Since when did Government Databases become a Sweetie Shop?

Several aspects of this story concern me, such as the way this technology is being rolled out without any public discussion, and the DHS’s oppressive "opt in, or fuck the fuck off" approach.

But I’m also concerned with the ease with which commercial entities seem to be getting ever greater access to governmental databases containing our personal data. And there’s arguabaly not much more personal than your face.

It seems that our data is available wholesale to whoever wants it.

Bamboo Harvester (profile) says:

Re: Since when did Government Databases become a Sweetie Shop?

The government contracts out this kind of work, and gets the data under that contract.

It’s not the government selling the data off, it’s the companies the government hired to collect it and build the databases in the first place.

Look at the original obamacare website. Millions of dollars for what was essentially a broken geocities page. Aside from it crashing constantly, I rather doubt it was secure in any sense of the word.

Uriel-238 (profile) says:

Re: Re: "government contracts out this kind of work"

Yeah, outsourcing is the way we get around quality-of-work standards from our departments. Don’t care about your inmates? Send them to private prison. Need a civilian village wiped out? Send a PMC unit in.

I’d think we’d pass a law that contractors to the US government must abide by the same standards the department does for the same kind of work. But we’ve not even written the bill.

Anonymous Coward says:

Re: Since when did Government Databases become a Sweetie Shop?

And there’s arguabaly not much more personal than your face.

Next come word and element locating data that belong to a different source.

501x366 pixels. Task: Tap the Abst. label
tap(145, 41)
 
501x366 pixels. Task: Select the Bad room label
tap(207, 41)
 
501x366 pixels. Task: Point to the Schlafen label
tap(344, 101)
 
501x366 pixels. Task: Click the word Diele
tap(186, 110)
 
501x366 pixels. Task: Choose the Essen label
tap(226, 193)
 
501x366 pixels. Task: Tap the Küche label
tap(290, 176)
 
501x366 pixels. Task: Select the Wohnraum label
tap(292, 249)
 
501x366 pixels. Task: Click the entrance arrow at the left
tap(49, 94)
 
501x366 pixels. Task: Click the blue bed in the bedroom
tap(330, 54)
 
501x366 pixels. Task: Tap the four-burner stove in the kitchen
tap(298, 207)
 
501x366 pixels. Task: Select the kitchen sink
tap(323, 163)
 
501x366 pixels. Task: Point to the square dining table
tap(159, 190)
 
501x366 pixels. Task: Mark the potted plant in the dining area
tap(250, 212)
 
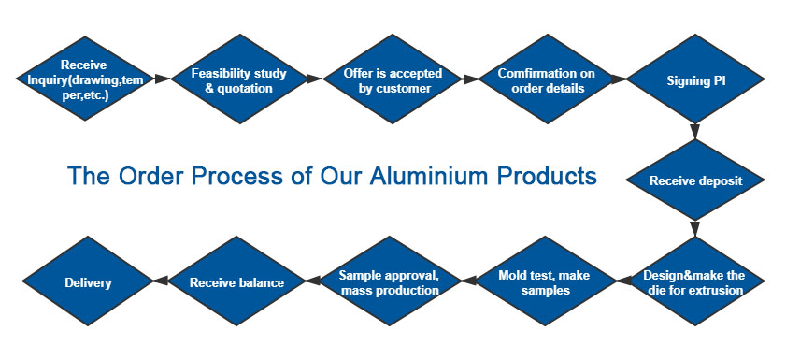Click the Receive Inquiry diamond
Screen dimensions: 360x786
point(83,80)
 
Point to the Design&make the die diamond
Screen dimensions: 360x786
point(694,281)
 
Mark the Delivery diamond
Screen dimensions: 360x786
point(88,281)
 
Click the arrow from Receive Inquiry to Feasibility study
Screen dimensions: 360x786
point(162,80)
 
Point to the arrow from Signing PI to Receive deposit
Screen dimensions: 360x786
point(694,132)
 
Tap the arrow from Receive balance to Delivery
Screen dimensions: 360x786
point(160,281)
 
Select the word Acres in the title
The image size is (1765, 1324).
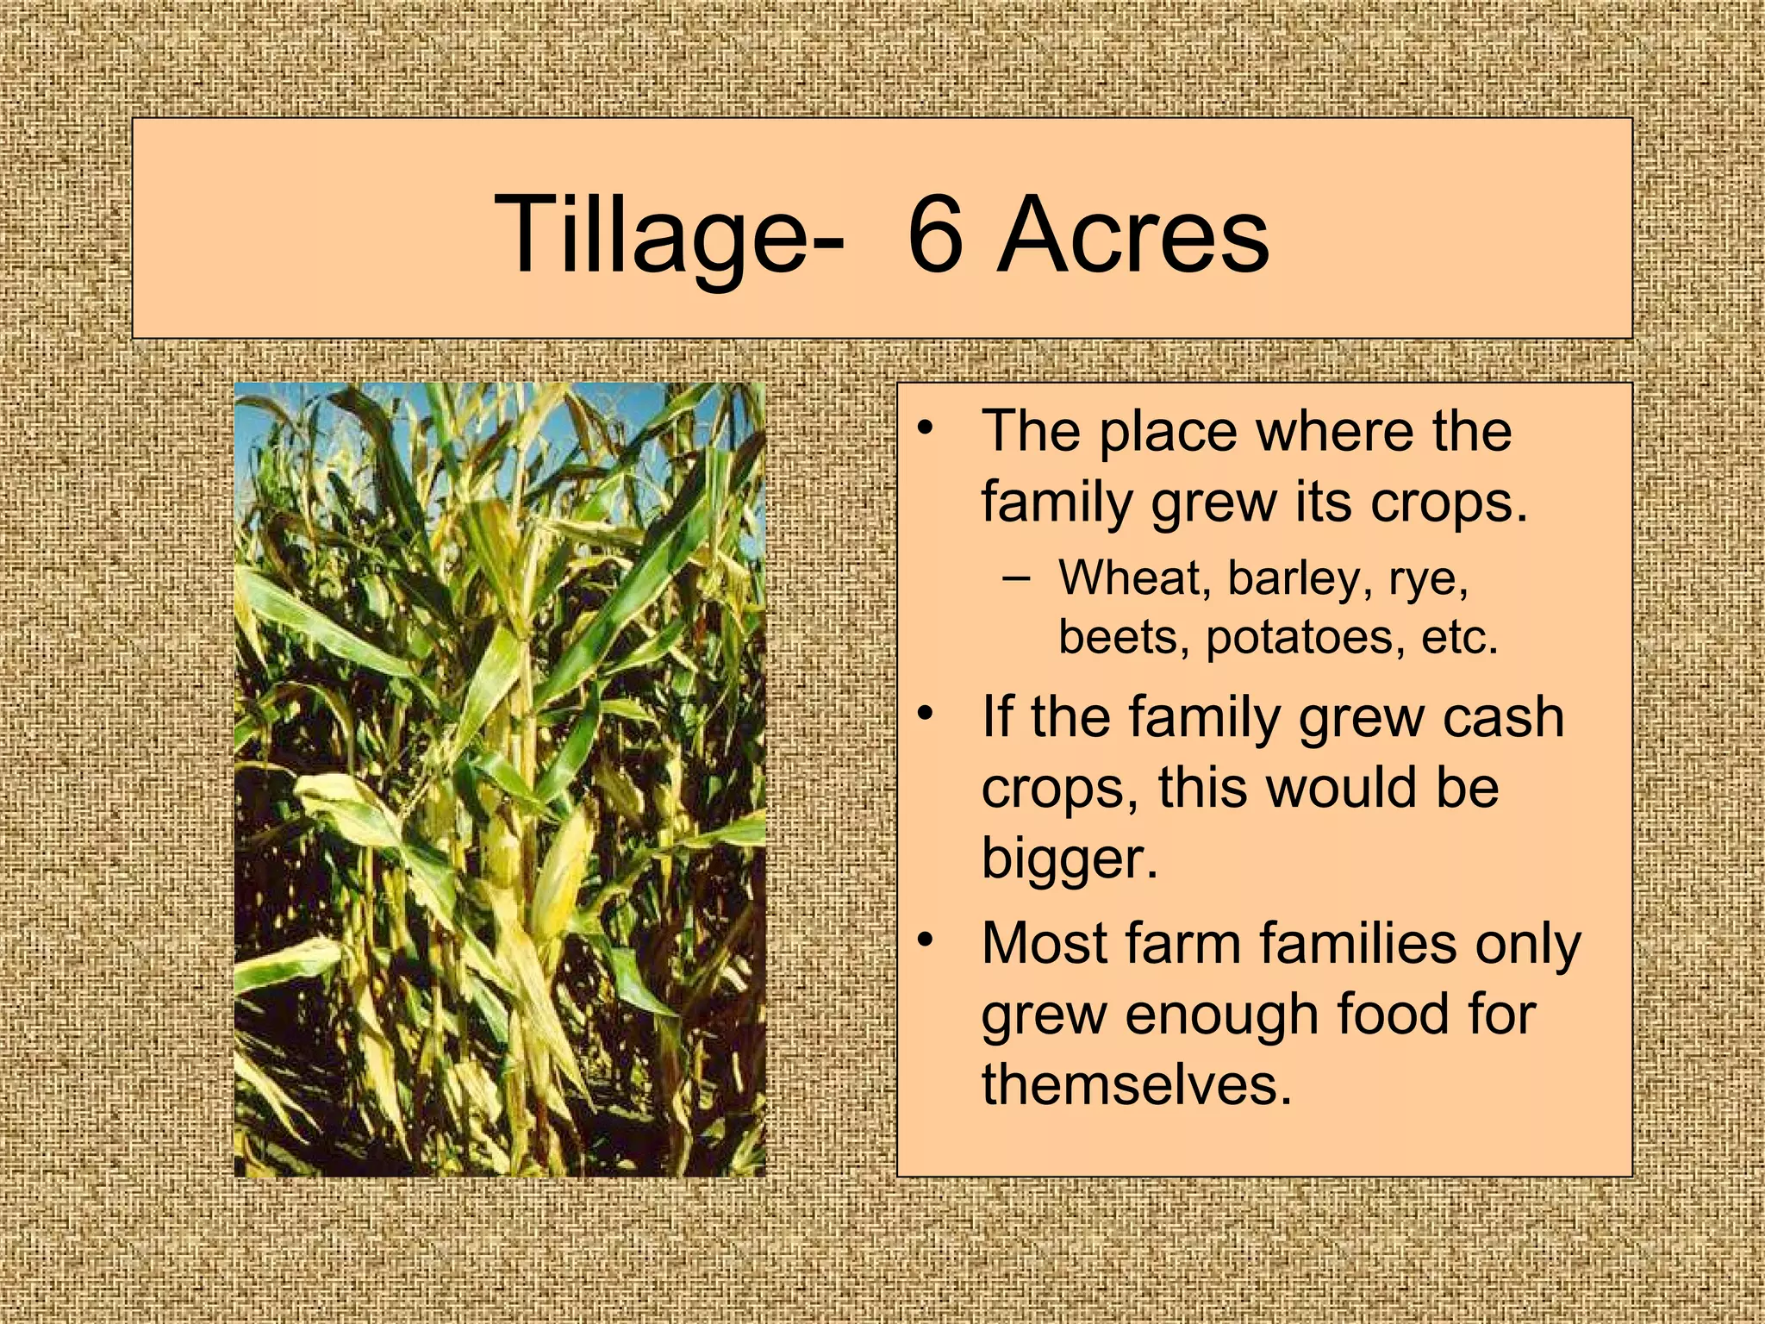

I disagree. Your face is what everyone sees when you walk around in public. It’s how people recognize you in a crowd. It’s what you use to communicate intent when speaking. Your face is on your identification card/passport/everything and is how you prove you are who you say you are. It is the single most public aspect of your existence and thus the least private.

The only aspect of facial recognition that is at all disturbing is that with enough ubiquity of surveillance cameras your movements can be tracked automatically, all that data available to the whims of anyone (read: pretty much everyone) wanting to find out where you’ve been.

Anonymous Coward says:

Re: Re: Since when did Government Databases become a Sweetie Sho

"The only aspect of facial recognition that is at all disturbing is that with enough ubiquity of surveillance cameras your movements can be tracked automatically"

The only aspect? I do not think you have given this enough scrutiny.
If it exists, it will be abused. Now just think of all the horrible things one could do and you will still be amazed at what some folk think is acceptable behavior.

Uriel-238 (profile) says:

Re: consent with government

A modern government is supposed to operate by the consent of the public, and is supposed to assure that it’s doing what the public wants by transparency, oversight and an open press (with open journalism)

Without these things, a government that operates at gunpoint, by misdirection, by obfuscation, by deception is tyrannical, and ultimately turns against the needs of the public.

Sadly, without rebellion, we don’t have a solution to this, though don’t expect your workforce to give two fucks about their quality of output, since upward mobility is had by sabotaging rivals.